16

mptt クエリセットのすべての先祖を取得するための効率的なアルゴリズムを持っている人はいますか? これまでのところ、私が考えることができる最高のものは次のようなものです:

def qs_ancestors(queryset):
    if isinstance(queryset, EmptyQuerySet):
        return queryset
    queryset_aggs = queryset.values_list('tree_id', 'level').annotate(max_lft=Max('lft'), min_rght=Min('rght'))
    new_queryset = queryset.none()
    for tree_id, level, max_lft, min_rght in queryset_aggs:
        ancestors = MyModel.objects.filter(
           tree_id=tree_id,
           level__lt=level, 
           lft__lte=max_lft,
           rght__gte=min_rght,
        )
        new_queryset = ancestors | new_queryset
    return new_queryset

このアプローチには 2 つの問題があります。

  1. 隣り合っていないブランチがあると失敗します (つまり、実際には機能しません)。
  2. 最終的なクエリに句が含まれてしまうため、非常に非効率的でnumber_of_trees*number_of_levelsあり、非常に高速に巨大化する可能性があります

祖先を別の場所にキャッシュすることにオープンですが、効率的に行う方法が思いつきません。先祖のIDのコンマ区切りリストを含むフィールドを追加してから、GROUP_CONCAT(私はMySQLにいます)エクストラ内で実行することを検討しましたが、それは巨大/遅くなる可能性があると思います.

4

2 に答える 2

6

私は一度、同様のアルゴリズムを書かなければなりませんでした。MPTT ツリーを表示するビューがありましたが、非常に大きなツリーだったので、HTML テンプレートにすべてのデータをロードできませんでした。そのため、初期ロードでルート ノードのみを表示し、Ajax を使用して他のノードをロードしました。

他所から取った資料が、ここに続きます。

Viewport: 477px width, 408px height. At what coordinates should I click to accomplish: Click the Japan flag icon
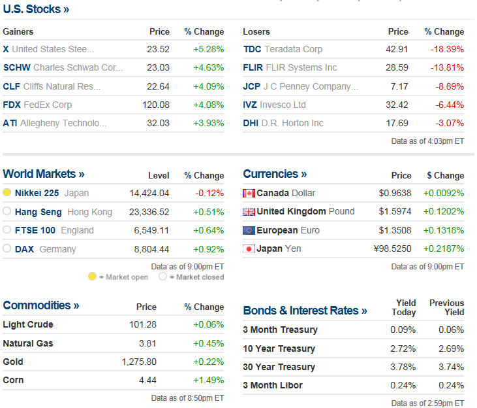tap(249, 249)
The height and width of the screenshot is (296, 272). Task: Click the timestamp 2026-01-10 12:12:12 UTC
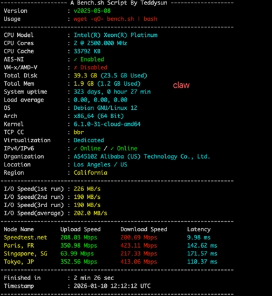tap(112, 286)
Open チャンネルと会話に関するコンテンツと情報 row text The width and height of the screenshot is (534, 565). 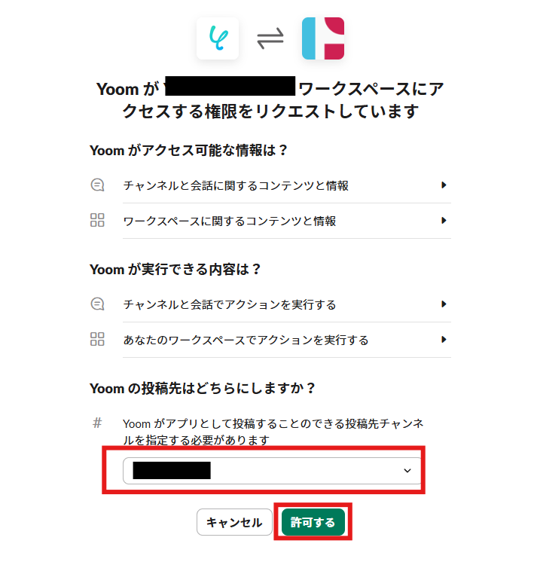236,185
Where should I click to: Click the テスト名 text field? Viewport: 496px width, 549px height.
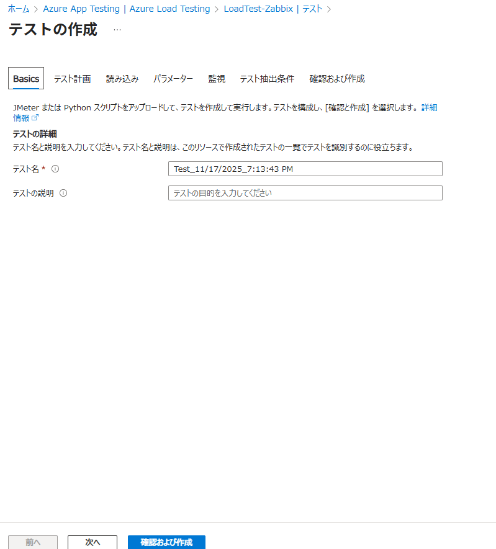(x=305, y=169)
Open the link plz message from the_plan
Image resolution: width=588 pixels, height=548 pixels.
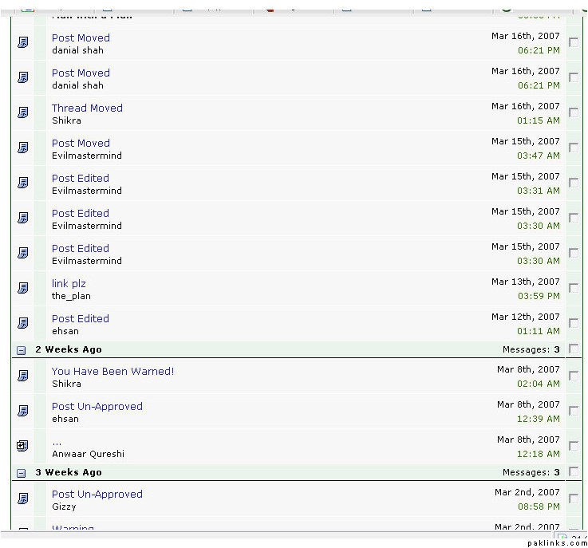69,283
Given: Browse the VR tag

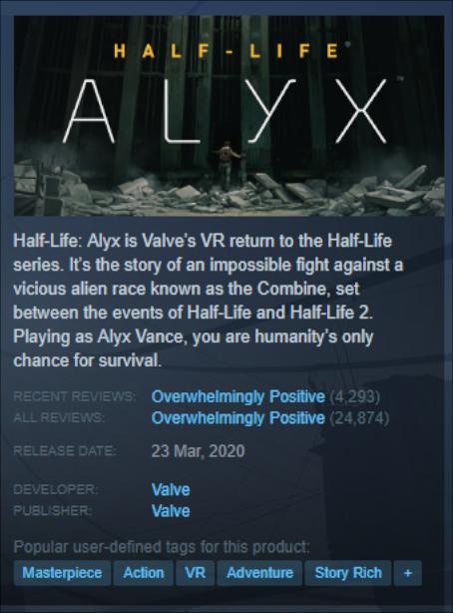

上司が「検索」オプションを実装するように頼むまで、うまく機能していました。検索では、すべてのノードを調べて、一致が見つかった場合はツリーを展開する必要がありました。これを理解するのにしばらく時間がかかりましたが、ようやく理解できました。思いついた解決策は次のとおりです。

from django.db.models import Q

def get_parents(self, qs):
    tree_list = {}
    query = Q()
    for node in qs:
        if node.tree_id not in tree_list:
            tree_list[node.tree_id] = []

        parent =  node.parent.pk if node.parent is not None else None,

        if parent not in tree_list[node.tree_id]:
            tree_list[node.tree_id].append(parent)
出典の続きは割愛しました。